When Russian troops poured into Hungary, the refugees fleeing ahead of them included the Cziffra family. After ten days on foot, they reached Vienna. He debuted there at the Brahmssaal on November 17, 1956, with outstanding success. Debuts elsewhere in Europe followed. After one recital in London, The Daily Telegraph said the audience “witnessed feats of piano playing probably never to be equalled, certainly never surpassed in their lifetime.” Cziffra gained international stardom not without critical disfavor, adhering to a nineteenth century approach to music that allowed for taking “liberties” with the texts.
Cziffra settled in France with his family and took citizenship there. He undertook three major projects. One was the establishment of a piano competition in his name. The second was the purchase of the Royal Chapel of St. Frambourg near Senlis, which he made a non-sectarian shrine to spirituality and the arts, now known as the Foundation Cziffra. He also restored the organ at the Abbey of La Chaise Dieu and started a summer festival there, at the suggestion of his son, who became a conductor.

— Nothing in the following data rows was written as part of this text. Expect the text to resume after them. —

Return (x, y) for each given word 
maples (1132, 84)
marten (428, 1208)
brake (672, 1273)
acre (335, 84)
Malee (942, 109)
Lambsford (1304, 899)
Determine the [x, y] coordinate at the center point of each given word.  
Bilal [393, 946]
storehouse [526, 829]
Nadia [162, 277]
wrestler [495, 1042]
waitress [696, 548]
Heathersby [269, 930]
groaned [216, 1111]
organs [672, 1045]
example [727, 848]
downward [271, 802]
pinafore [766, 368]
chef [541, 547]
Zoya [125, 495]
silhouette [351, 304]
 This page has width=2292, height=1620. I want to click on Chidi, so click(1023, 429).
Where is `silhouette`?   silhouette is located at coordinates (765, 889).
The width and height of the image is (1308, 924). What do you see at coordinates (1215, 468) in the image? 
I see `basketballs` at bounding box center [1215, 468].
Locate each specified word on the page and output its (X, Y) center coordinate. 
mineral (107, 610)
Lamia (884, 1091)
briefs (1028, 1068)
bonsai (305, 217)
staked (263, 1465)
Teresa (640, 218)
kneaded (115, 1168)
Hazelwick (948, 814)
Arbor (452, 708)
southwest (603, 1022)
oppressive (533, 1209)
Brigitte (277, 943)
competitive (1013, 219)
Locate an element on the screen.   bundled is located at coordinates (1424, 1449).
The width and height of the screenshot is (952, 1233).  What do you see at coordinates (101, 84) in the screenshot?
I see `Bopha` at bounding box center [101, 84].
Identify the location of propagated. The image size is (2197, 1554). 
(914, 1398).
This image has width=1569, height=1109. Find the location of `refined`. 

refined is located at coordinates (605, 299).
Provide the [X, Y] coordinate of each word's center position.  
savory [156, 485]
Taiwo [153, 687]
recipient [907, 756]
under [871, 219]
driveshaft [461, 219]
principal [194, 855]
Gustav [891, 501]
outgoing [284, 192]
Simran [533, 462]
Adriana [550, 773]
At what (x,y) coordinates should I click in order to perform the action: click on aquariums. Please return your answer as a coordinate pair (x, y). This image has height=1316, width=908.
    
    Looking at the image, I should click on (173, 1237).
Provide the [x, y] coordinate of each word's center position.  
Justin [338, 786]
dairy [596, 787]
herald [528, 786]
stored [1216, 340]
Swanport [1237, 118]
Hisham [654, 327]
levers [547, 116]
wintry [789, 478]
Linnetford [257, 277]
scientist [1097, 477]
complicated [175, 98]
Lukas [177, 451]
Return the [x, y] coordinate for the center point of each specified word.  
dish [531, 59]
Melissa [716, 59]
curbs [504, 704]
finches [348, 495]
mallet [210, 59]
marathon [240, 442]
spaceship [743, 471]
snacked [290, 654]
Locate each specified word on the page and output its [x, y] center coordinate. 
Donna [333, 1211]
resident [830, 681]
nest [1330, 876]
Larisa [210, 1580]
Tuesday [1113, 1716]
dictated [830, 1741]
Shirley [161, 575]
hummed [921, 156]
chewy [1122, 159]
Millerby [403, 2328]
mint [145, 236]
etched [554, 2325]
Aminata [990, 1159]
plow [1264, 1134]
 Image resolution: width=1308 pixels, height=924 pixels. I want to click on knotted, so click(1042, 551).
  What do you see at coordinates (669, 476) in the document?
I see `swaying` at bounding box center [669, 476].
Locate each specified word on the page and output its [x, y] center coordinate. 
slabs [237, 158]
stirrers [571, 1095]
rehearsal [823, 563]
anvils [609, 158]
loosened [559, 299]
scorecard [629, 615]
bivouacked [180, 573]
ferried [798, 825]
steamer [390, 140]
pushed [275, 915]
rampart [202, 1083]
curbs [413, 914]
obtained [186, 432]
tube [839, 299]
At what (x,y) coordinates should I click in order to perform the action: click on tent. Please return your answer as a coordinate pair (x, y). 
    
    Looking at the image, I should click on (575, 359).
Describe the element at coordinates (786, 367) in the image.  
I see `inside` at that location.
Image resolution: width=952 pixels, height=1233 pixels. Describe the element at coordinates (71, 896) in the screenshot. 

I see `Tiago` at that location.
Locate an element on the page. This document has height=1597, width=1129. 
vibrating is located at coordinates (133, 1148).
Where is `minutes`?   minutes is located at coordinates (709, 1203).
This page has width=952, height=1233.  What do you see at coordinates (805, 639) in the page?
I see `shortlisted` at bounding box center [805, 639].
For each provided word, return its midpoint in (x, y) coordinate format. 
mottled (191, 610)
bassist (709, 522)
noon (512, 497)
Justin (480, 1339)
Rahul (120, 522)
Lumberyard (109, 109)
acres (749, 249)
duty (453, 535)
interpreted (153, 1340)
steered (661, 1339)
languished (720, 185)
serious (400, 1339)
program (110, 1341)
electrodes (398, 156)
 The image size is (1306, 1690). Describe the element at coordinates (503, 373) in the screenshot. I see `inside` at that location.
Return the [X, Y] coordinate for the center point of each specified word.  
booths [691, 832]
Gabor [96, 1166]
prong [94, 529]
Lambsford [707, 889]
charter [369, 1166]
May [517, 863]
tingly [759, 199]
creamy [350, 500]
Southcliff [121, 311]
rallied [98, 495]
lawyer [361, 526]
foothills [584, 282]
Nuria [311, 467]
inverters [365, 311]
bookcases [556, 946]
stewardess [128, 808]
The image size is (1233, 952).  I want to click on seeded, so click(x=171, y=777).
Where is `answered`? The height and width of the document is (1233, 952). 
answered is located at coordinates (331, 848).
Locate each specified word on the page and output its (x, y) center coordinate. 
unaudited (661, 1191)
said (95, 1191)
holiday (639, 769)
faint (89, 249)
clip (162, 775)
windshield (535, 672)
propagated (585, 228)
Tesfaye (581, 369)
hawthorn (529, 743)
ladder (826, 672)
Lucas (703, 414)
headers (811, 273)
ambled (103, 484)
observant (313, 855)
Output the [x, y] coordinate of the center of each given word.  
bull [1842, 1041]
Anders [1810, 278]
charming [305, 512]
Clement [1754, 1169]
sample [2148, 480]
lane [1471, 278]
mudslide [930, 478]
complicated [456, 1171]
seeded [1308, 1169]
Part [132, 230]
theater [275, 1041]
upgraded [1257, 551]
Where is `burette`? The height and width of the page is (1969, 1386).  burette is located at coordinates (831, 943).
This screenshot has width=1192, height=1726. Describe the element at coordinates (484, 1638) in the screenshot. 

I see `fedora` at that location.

It is known as the Salle Cziffra.
György Jr. tragically died in an accident in 1981, shortly after making his first commercial recordings. Cziffra refused to perform with an orchestra thereafter. He retired from recording in 1986 and left the stage in 1988. In the same year, France named him a cultural ambassador to a newly liberalized Hungary. He was diagnosed with cancer in the early 1990s, but died of a heart attack. He is buried in the cemetery of Senlis near the remains of his son, and his wife continues to direct the Foundation Cziffra.